There are currently 500 locations which offer padel facilities, double the number compared to four years ago. A hundred of them have waiting lists while others are not taking on new members at all.

In 2019, some 550,000 people played padel and/or tennis at one of the 334 tennis and padel clubs. Three years later the number of players had gone up to 630,000, figures from the KNTLB show.

Some 100,000 people reserve time on a padel court via the KNTLB online platform at one of the 166 commercial centres which offer padel facilities.

The surge in interest has resulted in a shortage of padel courts. Waiting lists for aspiring padel players are particularly common in the big cities, Gillissen said. “Waiting times of up to two years ears are normal in Amsterdam, Rotterdam, Haarlem, Leiden, The Hague, Utrecht and Tilburg. They are even longer at popular clubs,” he said.

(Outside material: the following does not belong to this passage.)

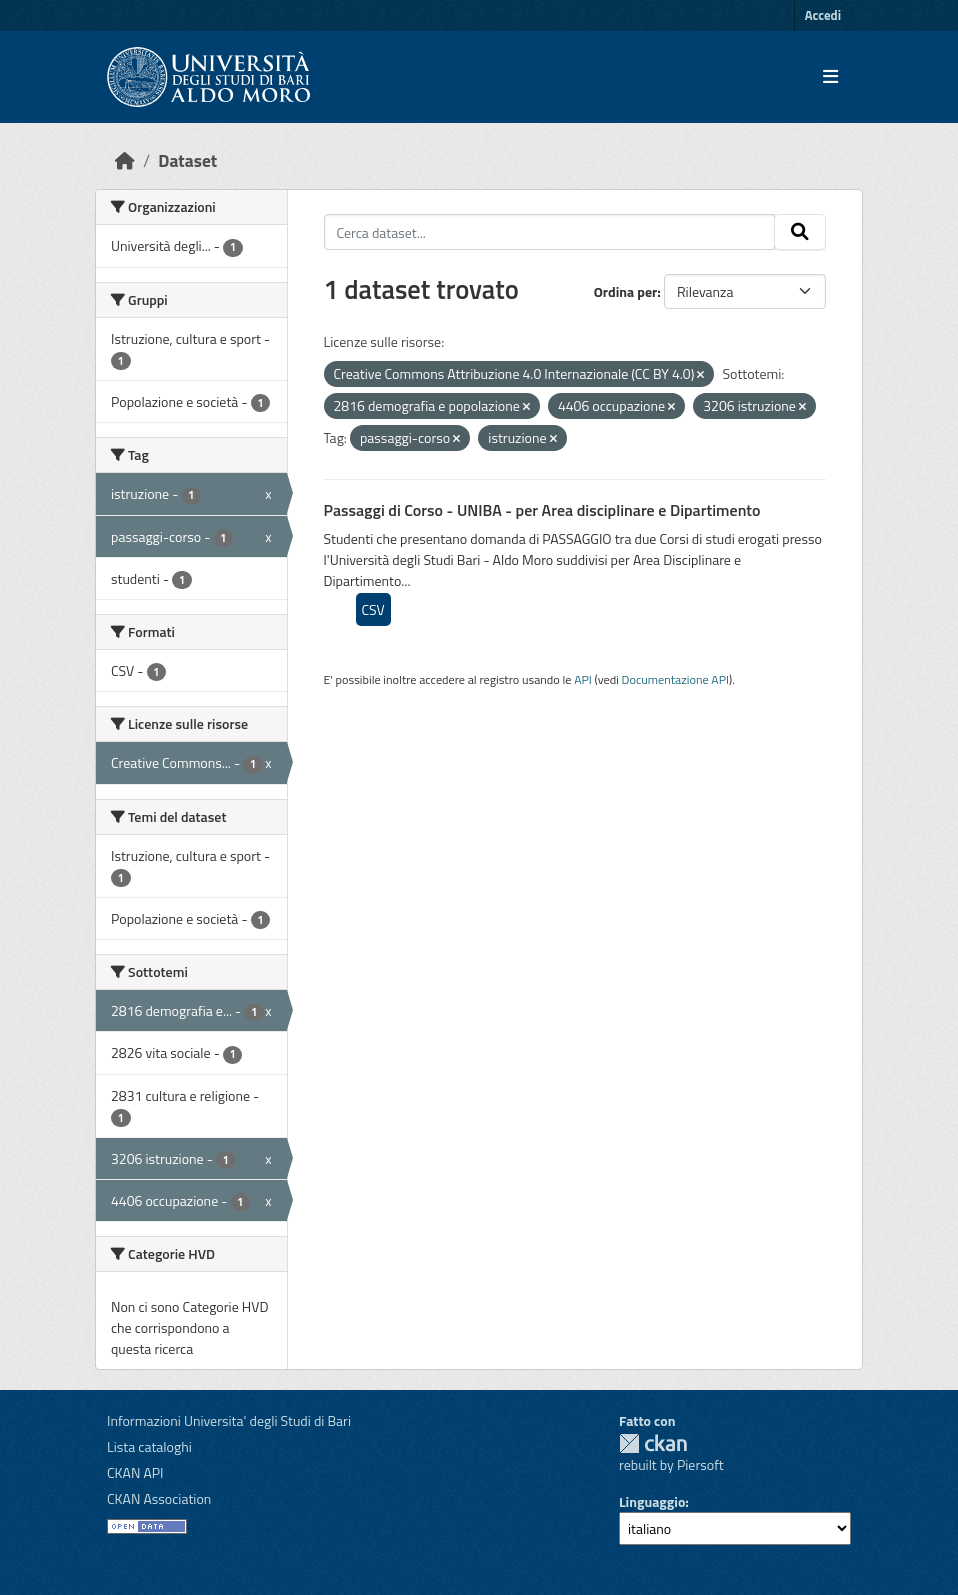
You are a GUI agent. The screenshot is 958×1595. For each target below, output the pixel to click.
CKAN (653, 1443)
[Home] (125, 160)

Padel instructor Stef Rigaux, who introduced the sport at TPV de Doordraaiers club in Houten, where waiting times can run to six or seven years, said the sport is popular because it has a low threshold. “It’s easier than tennis. I can explain it in 10 minutes. Games are short which attracts young people who have little time. Play for an hour and you have let off steam,” he said.

Padel is also more sociable, he said. “You’re quite near to your fellow players. You’re not going to talk to your tennis partner. And tennis is a more serious sport, with strict rules. Padel is more lighthearted.”